The film is set in Tokyo (though it was shot mostly on sound stages in Toronto). Flashing red and blue like a cop car in a high-speed pursuit and never surrendering to the light of day, Noé’s bedazzled vision makes urban Japan look even more like a
Tron set than usual. Our protagonist in this retina-burning wonderland is Oscar (first-timer Nathaniel Brown), a young American junkie living the high life on the streets of Tokyo. What Oscar is doing there isn’t exactly spelled out. What is clear is he’s got more drugs in him than a Rite Aid, and he’s just brought his little sister Linda over for company. Linda (the alluring, frequently unclothed Paz de la Huerta of “Boardwalk Empire”) hasn’t seen her brother in years. The two were broken apart as children and placed in foster homes after the untimely death of their parents. That indelible incident has left both siblings suffering from long-term separation anxiety.

Most of
Enter The Void is seen through the eyes of Oscar. That’s literal, by the way. With the camera lens staring out through his eyes, we get an alternately blinkered / highly focussed look into his world. The story is told in real time in what feels like one uncut, unedited shot. Noé, crazy visionary that he is, even builds Oscar’s blink cycle into the POV. Who does that? It’s madness! But it’s exciting madness, that’s for damn sure.

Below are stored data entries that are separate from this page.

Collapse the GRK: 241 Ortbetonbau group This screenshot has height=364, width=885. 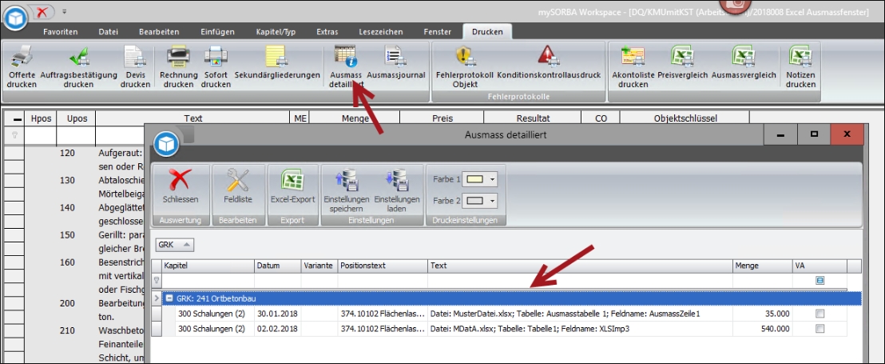[169, 298]
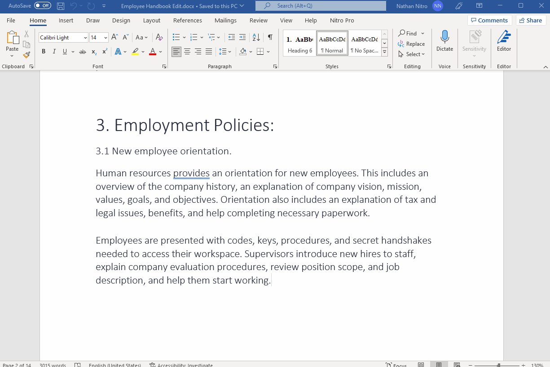Toggle the show paragraph marks icon
Image resolution: width=550 pixels, height=367 pixels.
point(270,37)
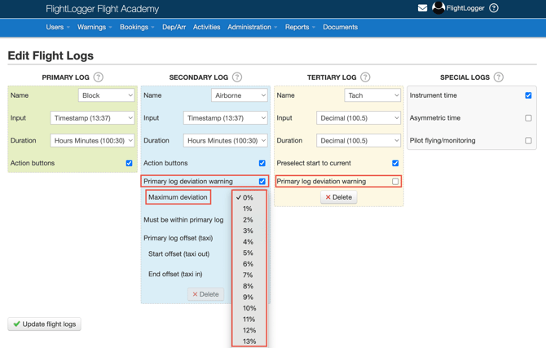This screenshot has width=546, height=348.
Task: Enable Tertiary Primary log deviation warning checkbox
Action: 395,182
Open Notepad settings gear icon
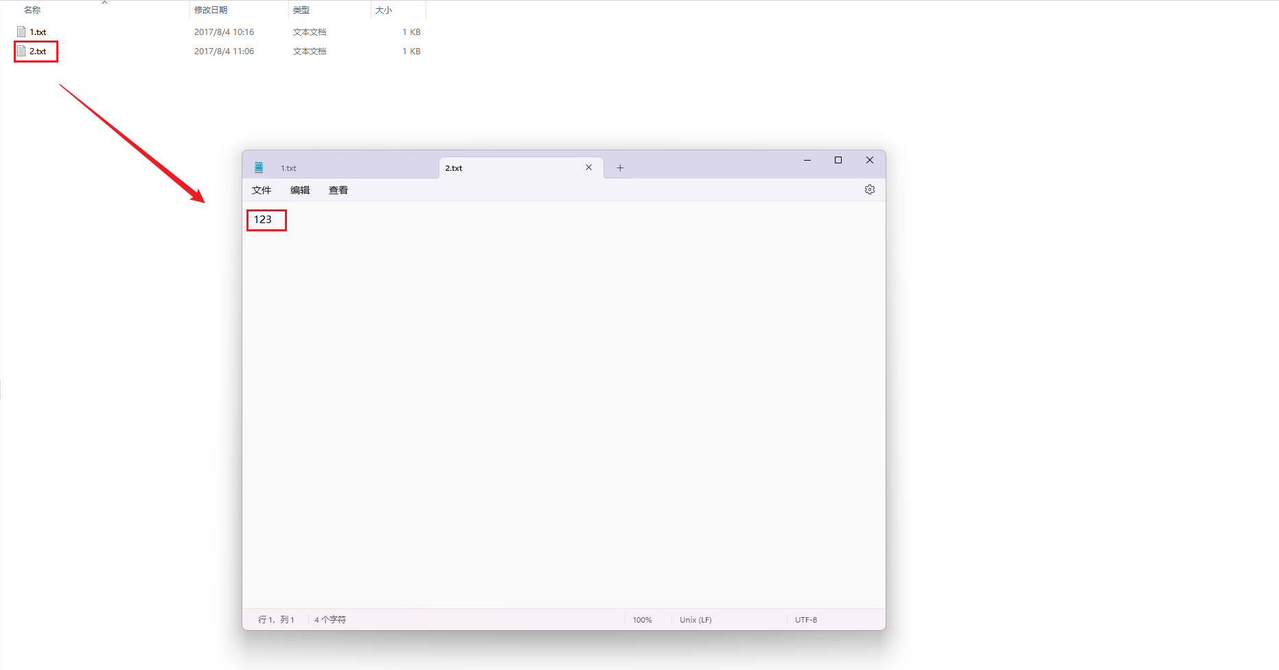Screen dimensions: 1279x670 (x=869, y=189)
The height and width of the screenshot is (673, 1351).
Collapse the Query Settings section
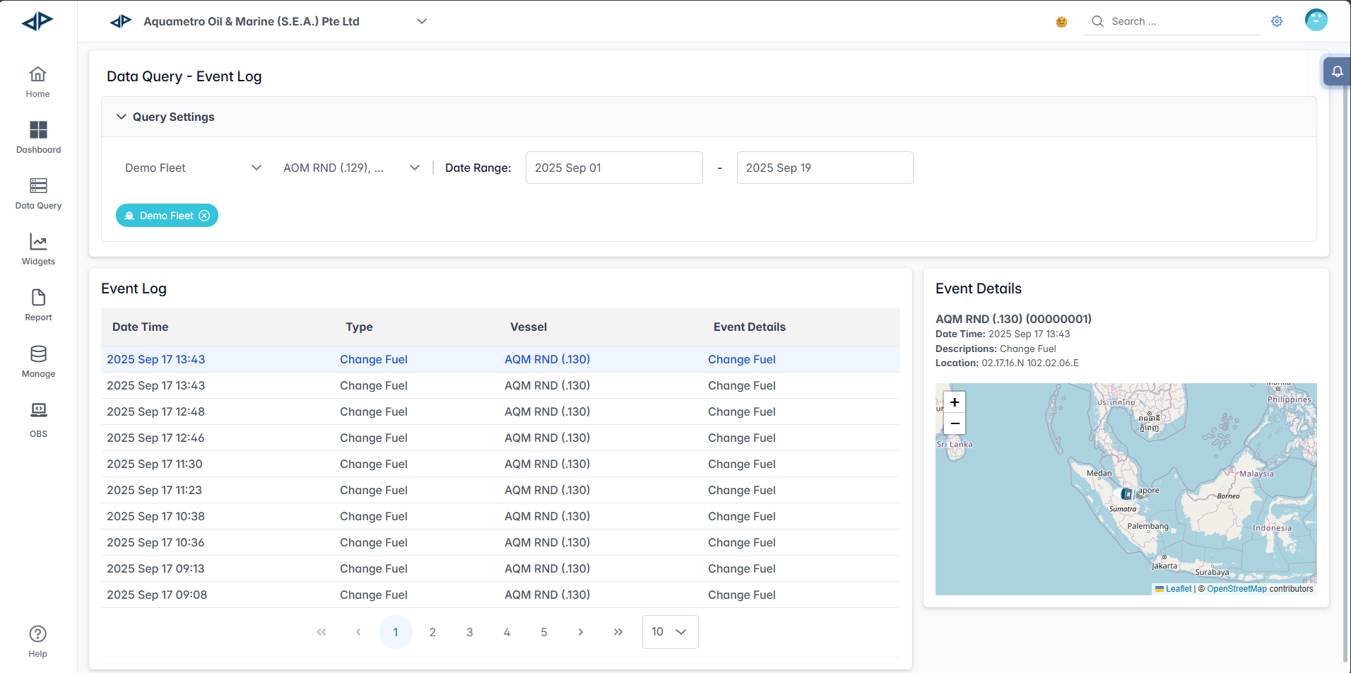pos(122,117)
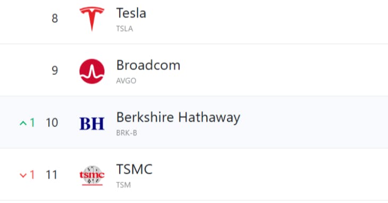Open the Berkshire Hathaway company link

coord(178,117)
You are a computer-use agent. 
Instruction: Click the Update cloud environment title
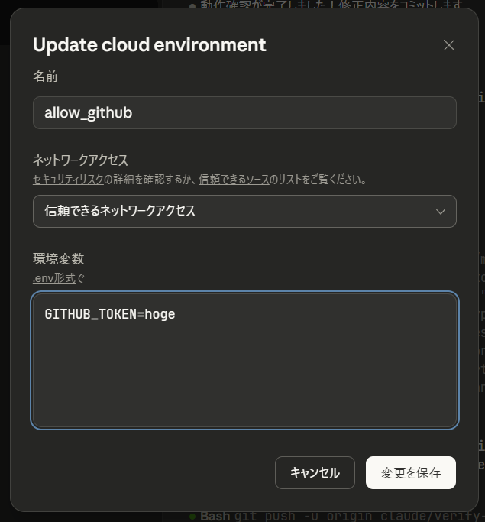coord(150,45)
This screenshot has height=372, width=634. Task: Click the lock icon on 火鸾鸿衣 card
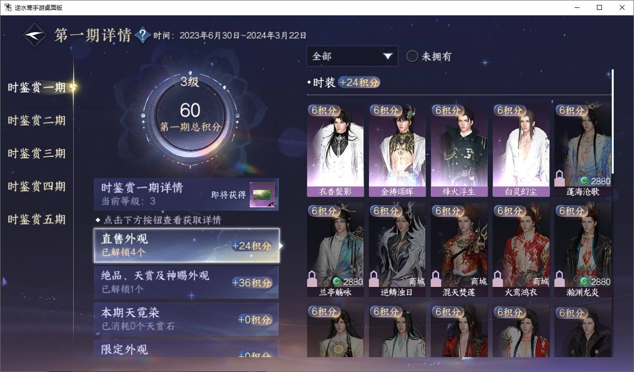[498, 279]
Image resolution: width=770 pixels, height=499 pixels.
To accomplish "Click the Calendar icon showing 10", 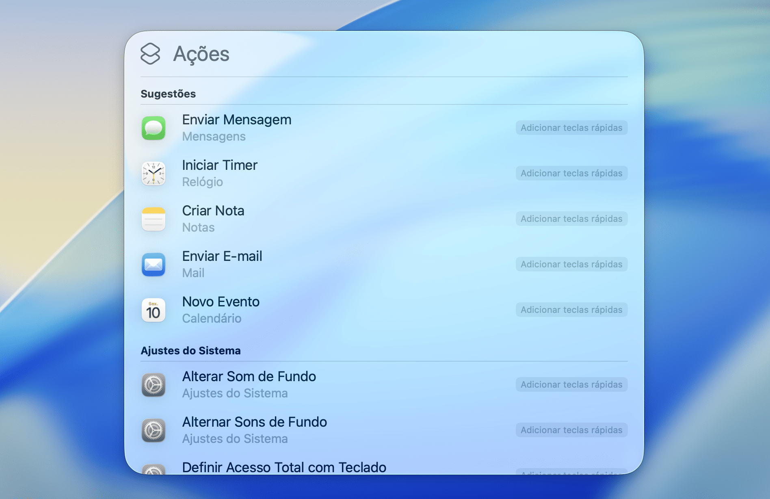I will click(x=154, y=310).
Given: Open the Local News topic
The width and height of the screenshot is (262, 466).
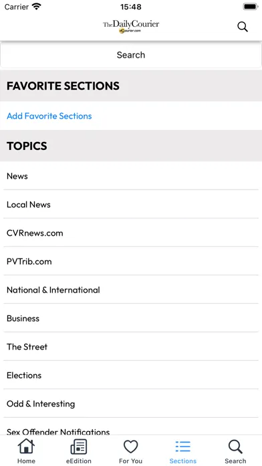Looking at the screenshot, I should click(x=131, y=204).
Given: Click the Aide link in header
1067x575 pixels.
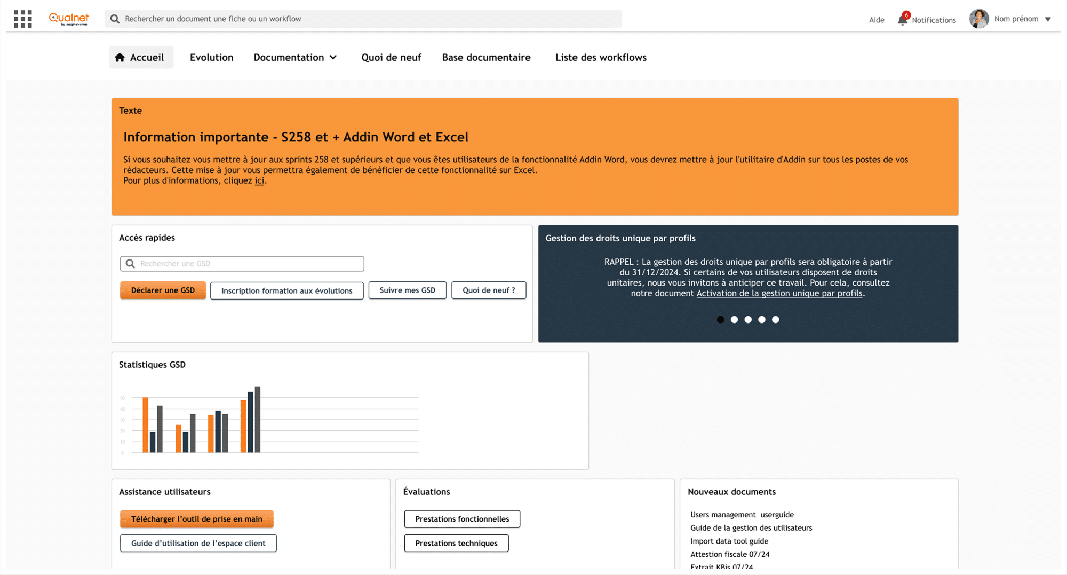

The film’s scattered puzzle-piece story kicks in, interestingly enough, as Oscar is shot dead by the cops in a drug bust gone horribly wrong. Having just perused the Tibetan Book of the Dead, bound by a pact he and his sister made as children to never leave one another, and tripping balls on several random collections of letters (GHB, MDMA), Oscar decides to stick around this mortal sphere for a while. “Death must be the ultimate trip,” says a friend, more than prophetically, moments before Oscar takes a slug to the sternum.

Like Ebenezer Scrooge on Christmas Eve, Oscar’s hallucinating ghost embarks on a mad flight of fancy through past, present and future. Noé’s camera—still staring out through Oscar’s (now unblinking) eyes—flits over neon-tipped rooftops, through drug-infested alleyways and into seedy strip clubs like Peter Pan on a bender. Haunting childhood memories mingle with scenes of friends and loved ones reacting to Oscar’s death. On top of that, you can mix in a steady stream of voyeuristic visions conflating frenetic sexual coupling and death. (Hey, if you can’t be a Peeping Tom as a ghost, what’s the point?) These scenes don’t do a lot to illuminate the short, sad, largely pointless life of Oscar. Even in death, our boy’s a little aimless. His formless spirit does, for example, spend an uncomfortable amount of time watching his sister do the nasty.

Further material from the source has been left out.